When we talk about fractions, two terms often come up: numerator and denominator. The numerator is the top number of a fraction. It tells us how many parts we have. On the other hand, the denominator is the bottom number. It indicates the total number of equal parts the whole is divided into.

For example, in the fraction \( \frac{5}{6} \), the numerator is 5, and the denominator is 6. So, we are talking about 5 parts out of a total of 6.

• The numerator (top number) shows how many parts are being considered.
• The denominator (bottom number) shows how many total parts there are.

Understanding these two components is crucial as they help us in operations like addition, subtraction, and especially multiplication of fractions.

Simplifying fractions means reducing them to their smallest form without changing their value.
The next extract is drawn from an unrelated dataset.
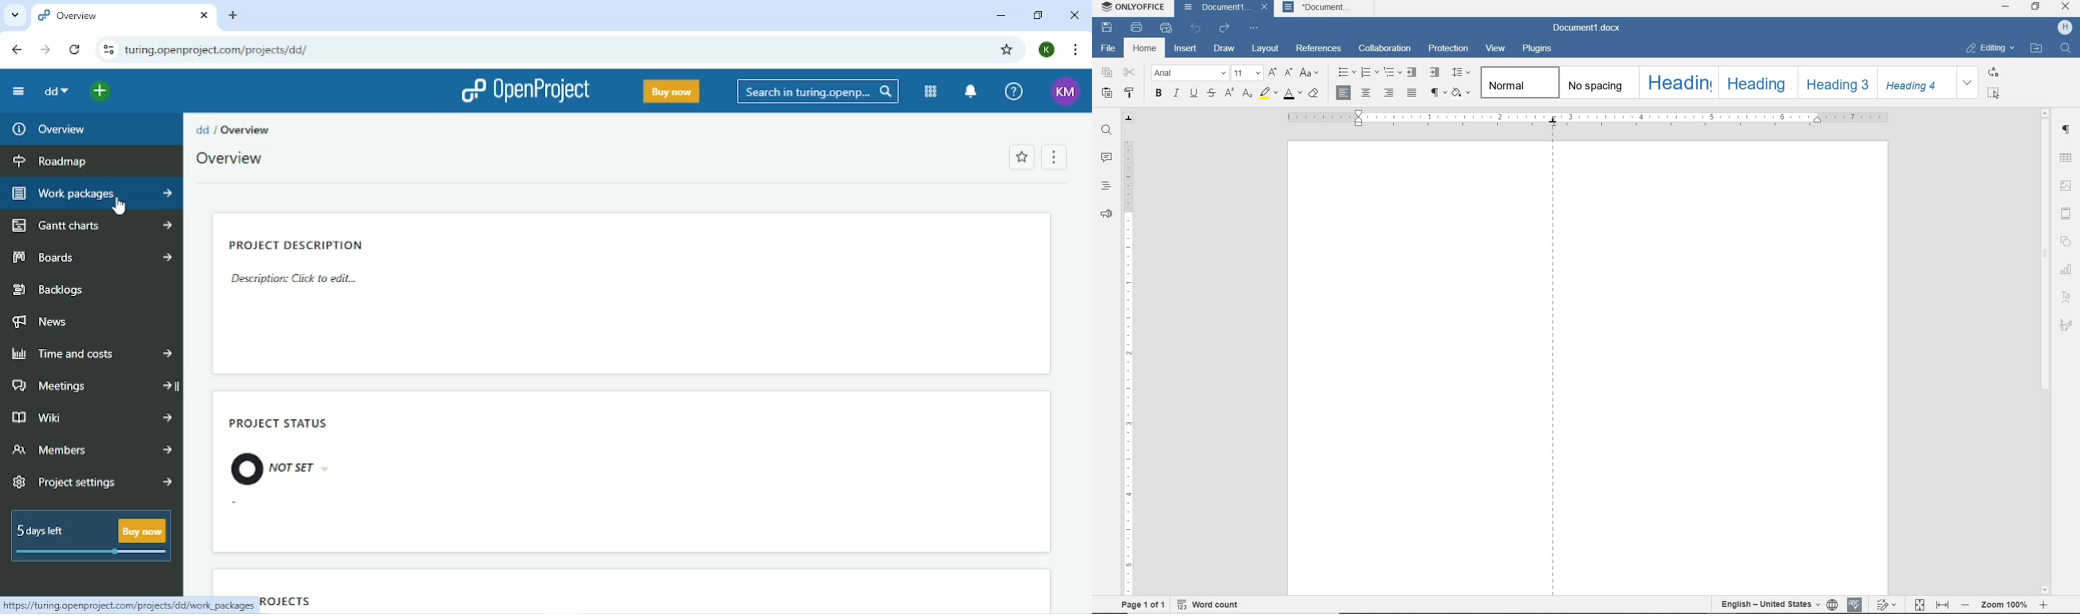  I want to click on CUT, so click(1128, 72).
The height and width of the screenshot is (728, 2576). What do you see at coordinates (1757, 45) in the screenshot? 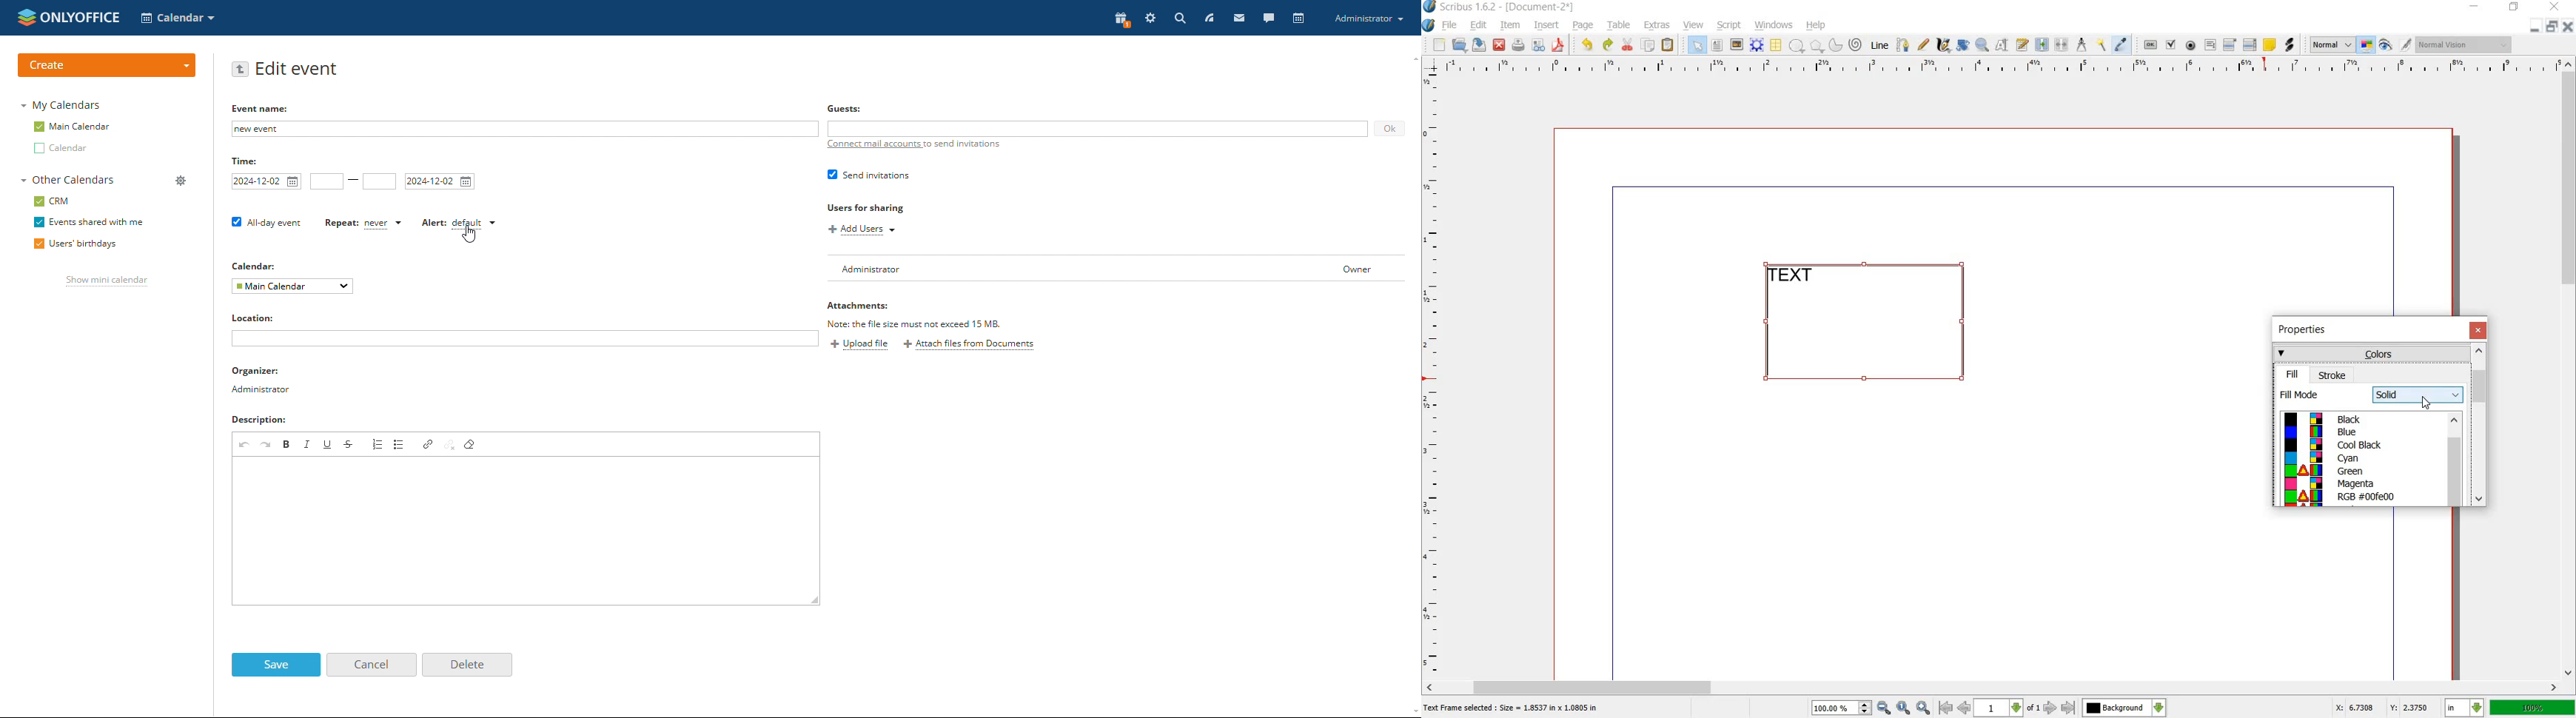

A fraction is said to be simplified when the numerator and denominator have no common factors other than 1.

Continuing with our earlier example, after multiplying the numerators and denominators, we get a new fraction: \( \frac{70}{90} \). To simplify, we need to find the largest number that divides both 70 and 90 evenly. This number is known as the greatest common divisor.

• The simplified form is achieved by dividing both the numerator and the denominator by their greatest common divisor (GCD).
• This process retains the original value of the fraction.

Simplified fractions are easier to understand and work with, especially in further calculations.

The greatest common divisor (GCD), also known as the greatest common factor, is the largest number that can evenly divide two or more numbers.

To simplify a fraction, finding the GCD of the numerator and the denominator is essential. For example, in the fraction \( \frac{70}{90} \), you need to determine the GCD of 70 and 90. Here, the greatest number that divides both 70 and 90 without leaving a remainder is 10.

• The GCD helps simplify fractions by reducing the fraction to its smallest terms.
• You can use various methods to find the GCD, such as listing the factors or using the Euclidean algorithm.

Once the GCD is determined, both the numerator and the denominator can be divided by it to simplify the fraction. For \( \frac{70}{90} \), dividing both by 10 yields \( \frac{7}{9} \), which is the simplest form of the fraction.